Dated as of October 15, 2008

THE SECURITIES REPRESENTED HEREBY HAVE NOT BEEN REGISTERED UNDER THE SECURITIES ACT OF 1933, AS AMENDED, OR THE SECURITIES LAW OF ANY STATE AND MAY NOT BE SOLD, TRANSFERRED OR OTHERWISE DISPOSED OF EXCEPT PURSUANT TO AN EFFECTIVE REGISTRATION STATEMENT UNDER SUCH ACT AND APPLICABLE STATE SECURITIES LAWS OR PURSUANT TO AN APPLICABLE EXEMPTION FROM THE REGISTRATION REQUIREMENTS OF SUCH ACT AND SUCH LAWS.

 

 

 

 

W-4195

 

Warrant to Purchase up to 375,000

 

 

Shares of Common Stock

 

 

375,000 shares at $0.40 per share

 

BIOVEST INTERNATIONAL, INC.

COMMON STOCK PURCHASE WARRANT

Void after October 14, 2013

BIOVEST INTERNATIONAL, INC. (the “Company”), a Delaware corporation, hereby certifies that for value received, specifically but without limitation in consideration of forbearance in exercising his rights and/or instituting efforts at collection pursuant to an existing Promissory Note dated September 10, 2007 pending negotiations regarding the restructure of that Promissory Note, Philip E. Rosensweig (including any transferee, the “Holder”), are entitled to purchase, subject to the terms and conditions hereinafter set forth, at any time or from time to time beginning on October 15, 2008 (the “Exercise Date”) and ending prior to 5:00 P.M., New York City time, on October 14, 2013 (the “Expiration Date”) up to 375,000 shares of Common Stock at an exercise price per share of $0.40 per share subject to adjustment as provided herein (the “Purchase Price”).

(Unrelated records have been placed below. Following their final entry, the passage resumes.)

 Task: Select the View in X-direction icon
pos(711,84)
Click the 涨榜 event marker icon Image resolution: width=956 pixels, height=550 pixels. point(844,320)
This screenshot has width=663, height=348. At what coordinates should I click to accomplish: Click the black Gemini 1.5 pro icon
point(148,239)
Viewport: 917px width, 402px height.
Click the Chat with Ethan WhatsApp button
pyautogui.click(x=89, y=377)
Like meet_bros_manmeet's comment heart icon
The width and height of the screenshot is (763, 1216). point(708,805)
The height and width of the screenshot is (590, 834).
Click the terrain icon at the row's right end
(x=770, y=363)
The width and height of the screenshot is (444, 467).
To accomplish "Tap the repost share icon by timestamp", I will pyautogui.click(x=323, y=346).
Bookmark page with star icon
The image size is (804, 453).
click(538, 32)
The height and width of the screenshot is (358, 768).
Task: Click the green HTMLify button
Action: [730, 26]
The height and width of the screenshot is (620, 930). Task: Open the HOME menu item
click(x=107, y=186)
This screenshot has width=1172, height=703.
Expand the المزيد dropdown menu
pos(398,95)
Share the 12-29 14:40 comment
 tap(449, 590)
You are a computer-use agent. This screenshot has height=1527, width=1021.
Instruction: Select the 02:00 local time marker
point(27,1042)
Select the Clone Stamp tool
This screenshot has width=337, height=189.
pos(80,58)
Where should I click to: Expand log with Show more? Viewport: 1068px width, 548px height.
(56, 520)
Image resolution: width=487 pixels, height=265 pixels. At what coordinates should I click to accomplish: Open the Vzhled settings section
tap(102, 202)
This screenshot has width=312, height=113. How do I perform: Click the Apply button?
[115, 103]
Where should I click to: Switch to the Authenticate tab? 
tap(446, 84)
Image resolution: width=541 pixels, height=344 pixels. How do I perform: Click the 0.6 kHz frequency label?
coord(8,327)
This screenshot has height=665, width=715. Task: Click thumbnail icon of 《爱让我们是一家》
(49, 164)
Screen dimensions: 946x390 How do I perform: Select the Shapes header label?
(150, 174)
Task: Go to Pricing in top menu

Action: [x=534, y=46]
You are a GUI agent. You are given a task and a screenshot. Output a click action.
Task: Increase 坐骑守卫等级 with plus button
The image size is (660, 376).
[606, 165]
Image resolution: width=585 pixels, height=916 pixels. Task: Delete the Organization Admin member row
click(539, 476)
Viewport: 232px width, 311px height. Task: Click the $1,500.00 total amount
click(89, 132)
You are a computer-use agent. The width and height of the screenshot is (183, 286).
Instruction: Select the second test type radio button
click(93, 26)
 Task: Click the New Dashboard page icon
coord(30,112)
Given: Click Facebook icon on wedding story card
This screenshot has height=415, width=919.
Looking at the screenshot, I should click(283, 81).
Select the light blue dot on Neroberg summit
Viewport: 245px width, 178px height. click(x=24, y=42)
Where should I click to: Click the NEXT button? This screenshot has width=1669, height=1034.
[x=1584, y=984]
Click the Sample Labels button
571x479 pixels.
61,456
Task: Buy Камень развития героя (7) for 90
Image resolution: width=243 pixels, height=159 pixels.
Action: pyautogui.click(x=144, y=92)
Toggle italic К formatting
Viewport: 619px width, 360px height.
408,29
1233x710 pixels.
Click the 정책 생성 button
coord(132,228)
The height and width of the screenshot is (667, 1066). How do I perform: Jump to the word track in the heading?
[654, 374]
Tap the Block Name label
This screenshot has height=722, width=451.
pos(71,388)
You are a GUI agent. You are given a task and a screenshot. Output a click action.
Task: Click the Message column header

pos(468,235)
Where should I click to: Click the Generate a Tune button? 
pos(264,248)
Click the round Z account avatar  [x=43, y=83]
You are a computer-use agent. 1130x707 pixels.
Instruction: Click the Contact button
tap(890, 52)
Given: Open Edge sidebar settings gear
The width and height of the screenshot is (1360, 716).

This Warrant is issued in connection with a forbearance arrangement between the Holder and the Company.


1. Definitions . For the purposes of this Warrant, the following terms shall have the meanings indicated:

Business Day ” shall mean any day other than a Saturday, Sunday or other day on which commercial banks in the City of New York are authorized or required by law or executive order to close.

Closing Price ” shall mean, with respect to each share of Common Stock for any day, (a) the last reported sale price regular way or, in case no such sale takes place on such day, the average of the closing bid and asked prices regular way, in either case as reported on the principal national securities exchange on which the Common Stock is listed or admitted for trading or (b) if the Common Stock is not listed or admitted for trading on any national securities exchange, the last reported sale price or, in case no such sale takes place on such day, the average of the highest reported bid and the lowest reported asked quotation for the Common Stock, in either case as reported on the NASDAQ or a similar service if NASDAQ is no longer reporting such information.

Common Stock ” means the common stock, no par value, of the Company, and any class of stock resulting from successive changes or reclassification of such Common Stock.

Company ” has the meaning ascribed to such term in the first paragraph of this Warrant.

Current Market Price ” shall be determined in accordance with Subsection 3(b).

Exercise Date ” has the meaning ascribed to such term in Subsection 2(c).

Expiration Date ” has the meaning ascribed to such term in the first paragraph of this Warrant.

Issued Warrant Shares ” means any shares of Common Stock issued upon exercise of the Warrant.

NASDAQ ” shall mean the Automatic Quotation System of the National Association of Securities Dealers, Inc.

Person ” shall mean any individual, firm, corporation, limited liability company, partnership, trust, incorporated or unincorporated association, joint venture, joint stock company, government (or an agency or political subdivision thereof) or other entity of any kind, and shall include any successor (by merger or otherwise) of such entity.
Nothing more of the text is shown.